Fig. 86.

621. Holding, as shown in the figure, a in one hand and b in the other, I release them simultaneously, and you see the result,—they both meet at c: even if I bring a up to e, and bring b down close to c, the result is the same. The motion of a is so rapid that it arrives at c just at the same instant as b. When I bring the two balls on the same side of c, and release them simultaneously, a overtakes b just at the moment when it is passing c. Hence, under all circumstances, the times of descent are equal.

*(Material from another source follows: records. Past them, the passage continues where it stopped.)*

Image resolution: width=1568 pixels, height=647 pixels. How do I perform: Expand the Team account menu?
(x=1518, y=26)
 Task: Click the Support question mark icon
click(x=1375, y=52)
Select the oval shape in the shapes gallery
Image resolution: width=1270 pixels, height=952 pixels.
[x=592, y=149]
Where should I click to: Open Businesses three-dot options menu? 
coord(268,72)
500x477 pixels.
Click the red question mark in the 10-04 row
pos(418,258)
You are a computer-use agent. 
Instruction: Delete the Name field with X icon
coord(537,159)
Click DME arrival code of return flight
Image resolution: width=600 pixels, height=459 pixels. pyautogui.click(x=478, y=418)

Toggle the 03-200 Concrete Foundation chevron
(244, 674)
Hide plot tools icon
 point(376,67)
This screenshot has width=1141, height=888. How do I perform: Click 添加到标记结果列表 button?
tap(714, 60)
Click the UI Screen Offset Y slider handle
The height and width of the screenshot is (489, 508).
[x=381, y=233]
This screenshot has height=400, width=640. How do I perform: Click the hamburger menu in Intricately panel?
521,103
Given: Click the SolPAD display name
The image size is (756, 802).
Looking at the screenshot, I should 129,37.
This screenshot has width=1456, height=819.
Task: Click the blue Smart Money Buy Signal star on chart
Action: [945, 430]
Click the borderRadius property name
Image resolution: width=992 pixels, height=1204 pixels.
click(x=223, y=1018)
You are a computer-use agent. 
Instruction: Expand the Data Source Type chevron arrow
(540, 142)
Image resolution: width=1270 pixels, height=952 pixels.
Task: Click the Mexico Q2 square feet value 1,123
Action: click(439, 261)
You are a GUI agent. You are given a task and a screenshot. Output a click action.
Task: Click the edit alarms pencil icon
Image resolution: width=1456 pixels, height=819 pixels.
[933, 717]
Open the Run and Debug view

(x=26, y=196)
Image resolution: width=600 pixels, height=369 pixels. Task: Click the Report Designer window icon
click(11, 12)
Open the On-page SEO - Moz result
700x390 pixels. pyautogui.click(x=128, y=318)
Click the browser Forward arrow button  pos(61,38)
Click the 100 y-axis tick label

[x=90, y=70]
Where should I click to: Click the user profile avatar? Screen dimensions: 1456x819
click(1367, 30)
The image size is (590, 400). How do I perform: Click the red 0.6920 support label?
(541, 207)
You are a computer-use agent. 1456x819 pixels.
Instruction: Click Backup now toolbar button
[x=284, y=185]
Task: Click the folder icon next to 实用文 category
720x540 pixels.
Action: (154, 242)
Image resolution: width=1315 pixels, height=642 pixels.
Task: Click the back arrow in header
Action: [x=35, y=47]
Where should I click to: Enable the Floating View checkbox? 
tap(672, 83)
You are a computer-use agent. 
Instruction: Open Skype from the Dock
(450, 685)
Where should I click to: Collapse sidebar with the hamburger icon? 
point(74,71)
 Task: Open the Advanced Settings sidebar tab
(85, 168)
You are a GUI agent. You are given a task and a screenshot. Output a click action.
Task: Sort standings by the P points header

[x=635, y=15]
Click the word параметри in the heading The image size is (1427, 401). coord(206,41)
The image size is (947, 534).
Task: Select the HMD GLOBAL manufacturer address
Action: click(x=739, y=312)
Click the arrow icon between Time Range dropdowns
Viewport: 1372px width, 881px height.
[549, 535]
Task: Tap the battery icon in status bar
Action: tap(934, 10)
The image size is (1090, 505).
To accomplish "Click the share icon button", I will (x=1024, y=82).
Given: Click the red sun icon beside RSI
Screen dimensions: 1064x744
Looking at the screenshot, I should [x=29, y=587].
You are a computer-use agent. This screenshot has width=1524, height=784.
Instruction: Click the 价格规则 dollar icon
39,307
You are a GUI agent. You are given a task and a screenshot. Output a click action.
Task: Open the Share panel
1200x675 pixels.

622. It will be noticed that the string attached to the ball b, in the position shown in the figure, is almost as free as if it were merely suspended from o, for it is only when the ball is some distance from the lowest point that the side arcs produce any appreciable effect in curving the string. The ball swings from b to c nearly in a circle of which the centre is at o. Hence, in the circular pendulum, the vibrations when small are isochronous, for in that case the cycloid and the circle become indistinguishable.

LECTURE XIX.
THE COMPOUND PENDULUM AND THE
COMPOSITION OF VIBRATIONS.

The Compound Pendulum.—The Centre of Oscillation.—The Centre of Percussion.—The Conical Pendulum.—The Composition of Vibrations.

THE COMPOUND PENDULUM.

Fig. 87.

623. Pendulous motion must now be studied in other forms besides that of the simple pendulum, which consists of a weight and a cord. Any body rotating about an axis may be made to oscillate by gravity. A body thus vibrating is called a compound pendulum. The ideal form, which consists of an indefinitely small weight attached to a perfectly flexible and imponderable string, is an abstraction which can only be approximately imitated in nature. It follows that every pendulum used in our experiments is strictly speaking compound.